Some believers might think Frank is being ungrateful, but his perspective makes sense to me. Don’t get me wrong, there’s a part of me that would like to think that God intervened to save him. It’s comforting to think that God will protect us from terrible things. But as soon as I allow myself to go down that path of thinking, numerous examples come to mind where God hasn’t intervened to prevent terrible things from happening. If God intervened to save a middle-aged economics professor, why didn’t God save this nine-year-old girl when a strong gust of wind sent the trampoline she was sitting on flying more than 150 feet? Why didn’t God save this five-year-old boy when a tree fell on him while he was on a walk with his mother? Why didn’t God save this woman when a large limb snapped off a tree and fell on her head while she was jogging? Why didn’t God save this man when a thirteen-hundred-pound bale of hay rolled down a steep hillside and landed on top of his van, crushing him to death?


I could ask these kinds of questions all day, which is why it’s just easier for me to attribute all of these experiences — including ones like Frank’s — to pure dumb luck. I don’t believe that God decides who will be saved from sudden cardiac death and who will be struck dead by a falling tree branch. Life is unfair and often random, and I believe that luck, both good and bad, plays a greater role in our lives than we care to admit.


That doesn’t make me an atheist, though (not that there’s anything wrong with that!). Even though I don’t believe that God is in control of everything that happens to us, I do believe — or at least I want to believe — that God gives us strength and determination to cope with life’s inevitable problems, even the seemingly unbearable ones. Rabbi Harold Kushner’s perspective resonates with me:


God does not send the problem; genetics, chance, and bad luck do that. And God cannot [or at least usually does not, whichever you prefer] make the problem go away, no matter how many prayers and good deeds we offer. What God does is promise us, I will be with you; you will feel burdened but you will never feel abandoned. … God is to be found not in the crisis but in our response to the crisis.
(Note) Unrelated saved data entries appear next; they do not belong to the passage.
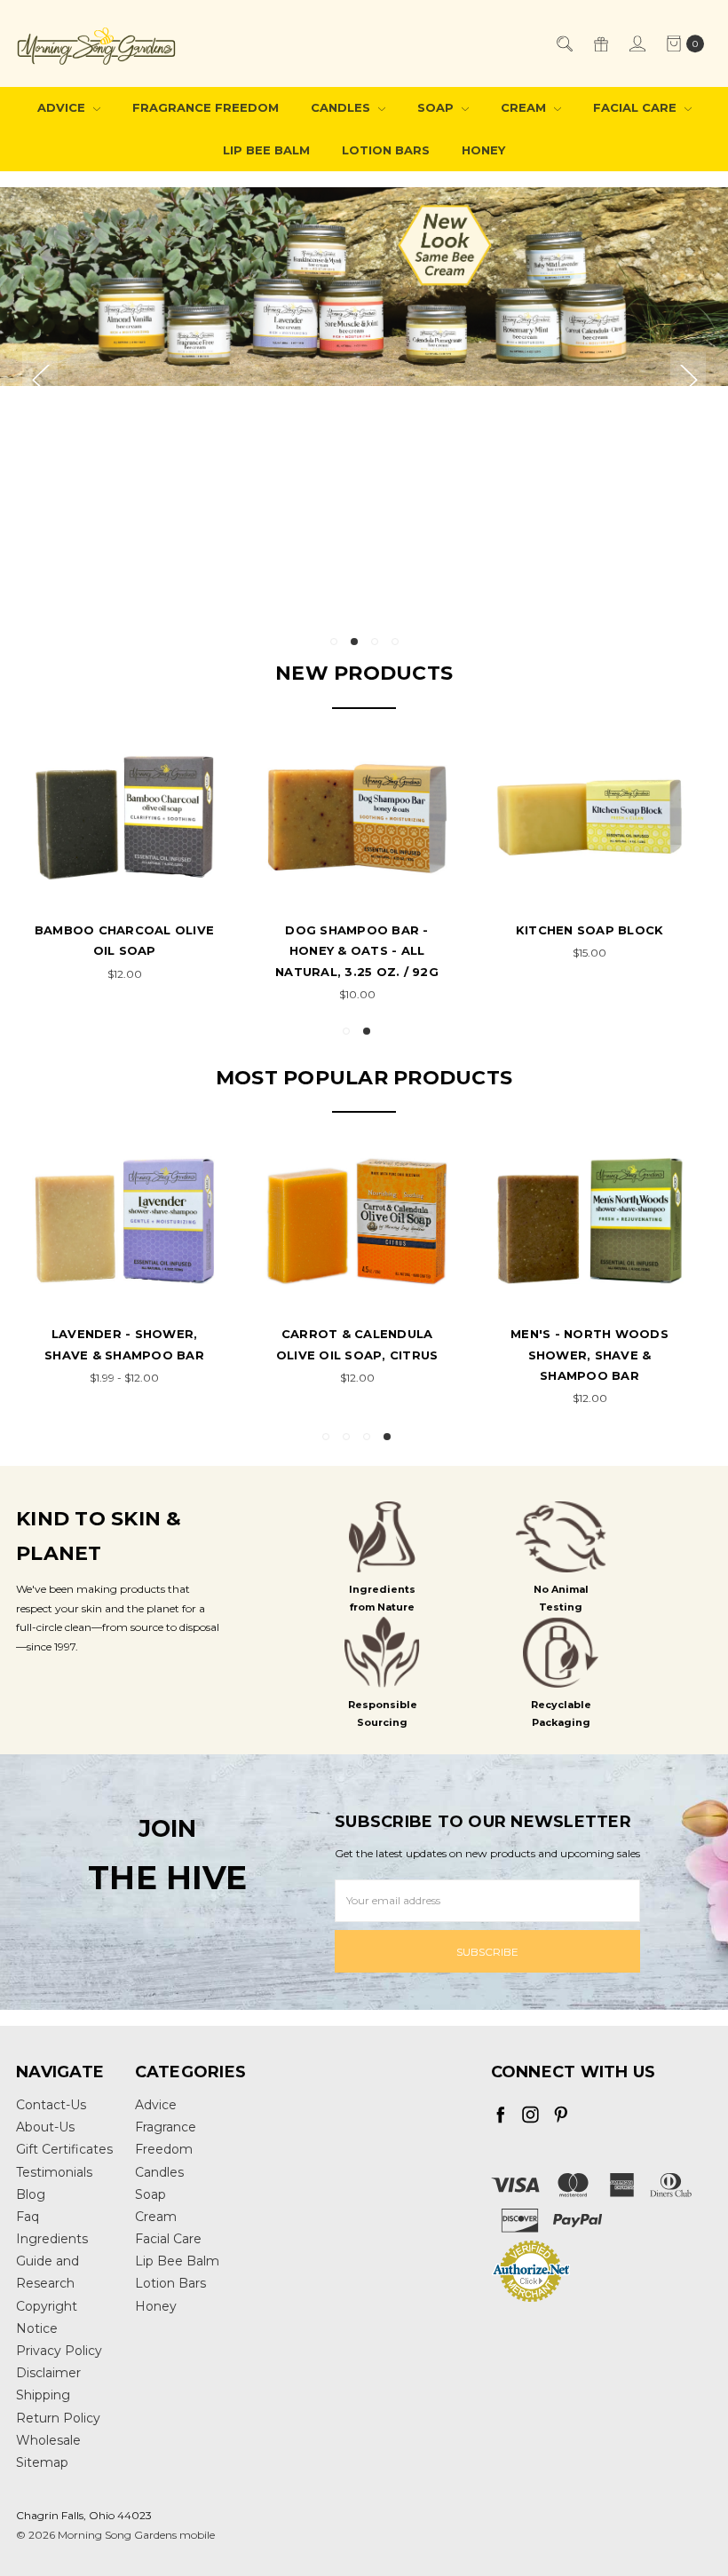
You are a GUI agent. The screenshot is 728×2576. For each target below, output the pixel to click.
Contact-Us (51, 2105)
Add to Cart (124, 879)
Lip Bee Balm (266, 150)
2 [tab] (354, 641)
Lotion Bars (386, 150)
I came across an example of this the other night when I read about Jenny Bess, a 36-year old mother of five young children, who was recently diagnosed with stage four colon cancer.
What a tragic story — and what horrible luck! Colon cancer is rare in someone so young. It’s also curable when discovered early, but Jenny had no symptoms. By the time she was diagnosed, the cancer had spread to her lungs and liver. Her prognosis is grim.


I don’t believe for one second that God caused Jenny’s cancer, and it seems unlikely that God will cure it (although I certainly hope I’m wrong about that). Still, I do see God’s hand in Jenny’s response to this tragedy. I would expect someone in Jenny’s situation to be filled with anger and despair. But instead, Jenny says she has faith in a greater plan and wants others who are suffering to know they’re not alone. “Don’t give up hope,” she says. “Believe there is a God and a purpose and that we have a Savior who suffered so we wouldn’t have to alone.”


To be completely honest, there is a part of me that questions whether Jenny is just deluding herself, embracing comforting but baseless ideas in a desperate attempt to cope with unspeakable tragedy.

Perhaps. But when I find myself thinking such things, I try to remember that all of us — believers and non-believers alike — are in the same boat when it comes to accessing ultimate reality. At some point everyone must trust in something or someone beyond logic and evidence. One option is to declare that there is nothing beyond what we see. Another option is to be like Jenny and humbly yet hopefully profess faith in “a God and a purpose and … a Savior who suffered so we wouldn’t have to alone.” I understand why many choose the former option, and I don’t blame them at all. But I aspire to be like Jenny.

1 comment:

  1. Thanks for another thought-provoking post. It gave me something interesting to consider on my run this morning. Here's my takeaway. Regardless of whether it was dumb luck or divine intervention that the ambulance was there, we can choose to draw closer to God through the experience if we take the time, through prayer, to tell Him how much it meant to us that the ambulance was there.